**Work to complete**
All lines below are to be transcribed exactly.

Pixel coordinate grounding data:
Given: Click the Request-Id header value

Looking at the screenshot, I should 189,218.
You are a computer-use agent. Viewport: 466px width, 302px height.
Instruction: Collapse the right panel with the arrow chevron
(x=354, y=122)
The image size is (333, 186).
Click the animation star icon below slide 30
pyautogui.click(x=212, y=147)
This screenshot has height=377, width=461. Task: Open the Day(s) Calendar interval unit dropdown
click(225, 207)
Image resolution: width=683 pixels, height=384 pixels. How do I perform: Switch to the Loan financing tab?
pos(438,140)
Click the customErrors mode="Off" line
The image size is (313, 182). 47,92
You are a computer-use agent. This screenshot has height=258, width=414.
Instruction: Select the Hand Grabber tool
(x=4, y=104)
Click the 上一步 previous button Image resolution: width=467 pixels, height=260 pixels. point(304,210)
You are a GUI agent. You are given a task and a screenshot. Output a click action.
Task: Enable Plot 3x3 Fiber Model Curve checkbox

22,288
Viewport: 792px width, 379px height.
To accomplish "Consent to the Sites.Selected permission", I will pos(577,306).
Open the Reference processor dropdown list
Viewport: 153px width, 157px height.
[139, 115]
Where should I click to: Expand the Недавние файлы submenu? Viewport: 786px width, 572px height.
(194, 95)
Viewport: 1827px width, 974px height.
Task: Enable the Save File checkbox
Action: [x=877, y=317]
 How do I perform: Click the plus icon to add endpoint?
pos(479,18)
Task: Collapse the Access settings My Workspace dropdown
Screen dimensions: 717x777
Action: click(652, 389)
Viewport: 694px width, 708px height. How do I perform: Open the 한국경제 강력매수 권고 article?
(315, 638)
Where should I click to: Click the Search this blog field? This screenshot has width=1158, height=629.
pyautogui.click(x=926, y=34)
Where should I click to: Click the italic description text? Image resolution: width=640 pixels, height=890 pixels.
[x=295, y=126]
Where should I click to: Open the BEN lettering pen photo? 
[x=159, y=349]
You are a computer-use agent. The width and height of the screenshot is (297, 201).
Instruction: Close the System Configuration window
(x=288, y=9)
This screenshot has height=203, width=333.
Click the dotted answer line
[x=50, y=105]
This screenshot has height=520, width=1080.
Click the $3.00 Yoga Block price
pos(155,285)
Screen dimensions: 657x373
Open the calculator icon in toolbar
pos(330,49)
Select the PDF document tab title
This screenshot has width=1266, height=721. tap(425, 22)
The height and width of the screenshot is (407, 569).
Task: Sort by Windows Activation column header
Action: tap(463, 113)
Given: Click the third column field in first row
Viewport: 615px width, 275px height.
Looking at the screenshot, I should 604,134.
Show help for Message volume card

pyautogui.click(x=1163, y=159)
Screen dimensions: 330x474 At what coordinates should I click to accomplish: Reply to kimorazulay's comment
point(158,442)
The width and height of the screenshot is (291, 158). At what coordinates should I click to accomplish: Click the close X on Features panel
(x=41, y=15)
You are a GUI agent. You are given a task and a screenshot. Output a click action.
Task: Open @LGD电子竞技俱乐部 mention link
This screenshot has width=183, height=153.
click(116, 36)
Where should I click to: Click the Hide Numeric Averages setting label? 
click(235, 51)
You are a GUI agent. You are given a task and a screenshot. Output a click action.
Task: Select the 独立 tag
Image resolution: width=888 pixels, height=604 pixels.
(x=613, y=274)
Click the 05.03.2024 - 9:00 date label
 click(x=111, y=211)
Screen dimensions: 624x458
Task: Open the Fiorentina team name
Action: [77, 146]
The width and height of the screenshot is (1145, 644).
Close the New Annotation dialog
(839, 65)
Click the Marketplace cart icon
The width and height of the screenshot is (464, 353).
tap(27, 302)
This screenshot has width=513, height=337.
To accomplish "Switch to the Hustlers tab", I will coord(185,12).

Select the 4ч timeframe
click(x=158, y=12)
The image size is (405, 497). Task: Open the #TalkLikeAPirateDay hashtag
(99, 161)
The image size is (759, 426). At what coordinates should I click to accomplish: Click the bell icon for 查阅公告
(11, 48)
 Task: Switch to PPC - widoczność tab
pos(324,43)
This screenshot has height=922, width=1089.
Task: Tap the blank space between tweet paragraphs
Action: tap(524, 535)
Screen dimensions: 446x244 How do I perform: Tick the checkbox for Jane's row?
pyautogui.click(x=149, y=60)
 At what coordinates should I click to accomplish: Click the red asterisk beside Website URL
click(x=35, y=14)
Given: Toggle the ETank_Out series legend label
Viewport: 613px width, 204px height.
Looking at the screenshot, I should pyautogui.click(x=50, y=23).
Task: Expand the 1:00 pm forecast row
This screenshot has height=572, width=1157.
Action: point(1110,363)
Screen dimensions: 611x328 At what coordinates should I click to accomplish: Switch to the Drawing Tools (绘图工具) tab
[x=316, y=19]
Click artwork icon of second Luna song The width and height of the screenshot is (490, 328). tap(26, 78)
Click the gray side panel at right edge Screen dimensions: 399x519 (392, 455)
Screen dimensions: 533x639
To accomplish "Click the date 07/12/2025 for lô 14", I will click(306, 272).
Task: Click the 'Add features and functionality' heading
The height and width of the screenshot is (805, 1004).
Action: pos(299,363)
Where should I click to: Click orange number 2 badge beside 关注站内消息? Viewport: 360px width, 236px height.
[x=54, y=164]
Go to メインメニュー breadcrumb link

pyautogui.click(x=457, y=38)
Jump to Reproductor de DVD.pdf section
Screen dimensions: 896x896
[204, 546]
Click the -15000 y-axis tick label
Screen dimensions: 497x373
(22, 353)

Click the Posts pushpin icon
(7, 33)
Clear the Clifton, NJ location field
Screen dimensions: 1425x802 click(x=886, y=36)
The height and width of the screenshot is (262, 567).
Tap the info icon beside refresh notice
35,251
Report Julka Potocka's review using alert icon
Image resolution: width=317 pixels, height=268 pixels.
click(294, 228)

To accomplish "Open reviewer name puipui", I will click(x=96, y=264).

**Written answer**
Given: Click the Request-Id header value

Looking at the screenshot, I should 189,218.
You are a computer-use agent. Viewport: 466px width, 302px height.
Instruction: Collapse the right panel with the arrow chevron
(x=354, y=122)
The image size is (333, 186).
Click the animation star icon below slide 30
pyautogui.click(x=212, y=147)
This screenshot has height=377, width=461. Task: Open the Day(s) Calendar interval unit dropdown
click(225, 207)
Image resolution: width=683 pixels, height=384 pixels. How do I perform: Switch to the Loan financing tab?
pos(438,140)
Click the customErrors mode="Off" line
The image size is (313, 182). 47,92
You are a computer-use agent. This screenshot has height=258, width=414.
Instruction: Select the Hand Grabber tool
(x=4, y=104)
Click the 上一步 previous button Image resolution: width=467 pixels, height=260 pixels. point(304,210)
You are a GUI agent. You are given a task and a screenshot. Output a click action.
Task: Enable Plot 3x3 Fiber Model Curve checkbox

22,288
Viewport: 792px width, 379px height.
To accomplish "Consent to the Sites.Selected permission", I will pos(577,306).
Open the Reference processor dropdown list
Viewport: 153px width, 157px height.
[139, 115]
Where should I click to: Expand the Недавние файлы submenu? Viewport: 786px width, 572px height.
(194, 95)
Viewport: 1827px width, 974px height.
Task: Enable the Save File checkbox
Action: [x=877, y=317]
 How do I perform: Click the plus icon to add endpoint?
pos(479,18)
Task: Collapse the Access settings My Workspace dropdown
Screen dimensions: 717x777
Action: click(652, 389)
Viewport: 694px width, 708px height. How do I perform: Open the 한국경제 강력매수 권고 article?
(315, 638)
Where should I click to: Click the Search this blog field? This screenshot has width=1158, height=629.
pyautogui.click(x=926, y=34)
Where should I click to: Click the italic description text? Image resolution: width=640 pixels, height=890 pixels.
[x=295, y=126]
Where should I click to: Open the BEN lettering pen photo? 
[x=159, y=349]
You are a computer-use agent. The width and height of the screenshot is (297, 201).
Instruction: Close the System Configuration window
(x=288, y=9)
This screenshot has height=203, width=333.
Click the dotted answer line
[x=50, y=105]
This screenshot has height=520, width=1080.
Click the $3.00 Yoga Block price
pos(155,285)
Screen dimensions: 657x373
Open the calculator icon in toolbar
pos(330,49)
Select the PDF document tab title
This screenshot has width=1266, height=721. tap(425, 22)
The height and width of the screenshot is (407, 569).
Task: Sort by Windows Activation column header
Action: tap(463, 113)
Given: Click the third column field in first row
Viewport: 615px width, 275px height.
Looking at the screenshot, I should 604,134.
Show help for Message volume card

pyautogui.click(x=1163, y=159)
Screen dimensions: 330x474 At what coordinates should I click to accomplish: Reply to kimorazulay's comment
point(158,442)
The width and height of the screenshot is (291, 158). At what coordinates should I click to accomplish: Click the close X on Features panel
(x=41, y=15)
You are a GUI agent. You are given a task and a screenshot. Output a click action.
Task: Open @LGD电子竞技俱乐部 mention link
This screenshot has width=183, height=153.
click(116, 36)
Where should I click to: Click the Hide Numeric Averages setting label? 
click(235, 51)
You are a GUI agent. You are given a task and a screenshot. Output a click action.
Task: Select the 独立 tag
Image resolution: width=888 pixels, height=604 pixels.
(x=613, y=274)
Click the 05.03.2024 - 9:00 date label
 click(x=111, y=211)
Screen dimensions: 624x458
Task: Open the Fiorentina team name
Action: [77, 146]
The width and height of the screenshot is (1145, 644).
Close the New Annotation dialog
(839, 65)
Click the Marketplace cart icon
The width and height of the screenshot is (464, 353).
tap(27, 302)
This screenshot has width=513, height=337.
To accomplish "Switch to the Hustlers tab", I will coord(185,12).

Select the 4ч timeframe
click(x=158, y=12)
The image size is (405, 497). Task: Open the #TalkLikeAPirateDay hashtag
(99, 161)
The image size is (759, 426). At what coordinates should I click to accomplish: Click the bell icon for 查阅公告
(11, 48)
 Task: Switch to PPC - widoczność tab
pos(324,43)
This screenshot has height=922, width=1089.
Task: Tap the blank space between tweet paragraphs
Action: tap(524, 535)
Screen dimensions: 446x244 How do I perform: Tick the checkbox for Jane's row?
pyautogui.click(x=149, y=60)
 At what coordinates should I click to accomplish: Click the red asterisk beside Website URL
click(x=35, y=14)
Given: Toggle the ETank_Out series legend label
Viewport: 613px width, 204px height.
Looking at the screenshot, I should pyautogui.click(x=50, y=23).
Task: Expand the 1:00 pm forecast row
This screenshot has height=572, width=1157.
Action: point(1110,363)
Screen dimensions: 611x328 At what coordinates should I click to accomplish: Switch to the Drawing Tools (绘图工具) tab
[x=316, y=19]
Click artwork icon of second Luna song The width and height of the screenshot is (490, 328). tap(26, 78)
Click the gray side panel at right edge Screen dimensions: 399x519 (392, 455)
Screen dimensions: 533x639
To accomplish "Click the date 07/12/2025 for lô 14", I will click(306, 272).
Task: Click the 'Add features and functionality' heading
The height and width of the screenshot is (805, 1004).
Action: pos(299,363)
Where should I click to: Click orange number 2 badge beside 关注站内消息? Viewport: 360px width, 236px height.
[x=54, y=164]
Go to メインメニュー breadcrumb link

pyautogui.click(x=457, y=38)
Jump to Reproductor de DVD.pdf section
Screen dimensions: 896x896
[204, 546]
Click the -15000 y-axis tick label
Screen dimensions: 497x373
(22, 353)

Click the Posts pushpin icon
(7, 33)
Clear the Clifton, NJ location field
Screen dimensions: 1425x802 click(x=886, y=36)
The height and width of the screenshot is (262, 567).
Tap the info icon beside refresh notice
35,251
Report Julka Potocka's review using alert icon
Image resolution: width=317 pixels, height=268 pixels.
click(294, 228)

To accomplish "Open reviewer name puipui", I will click(x=96, y=264).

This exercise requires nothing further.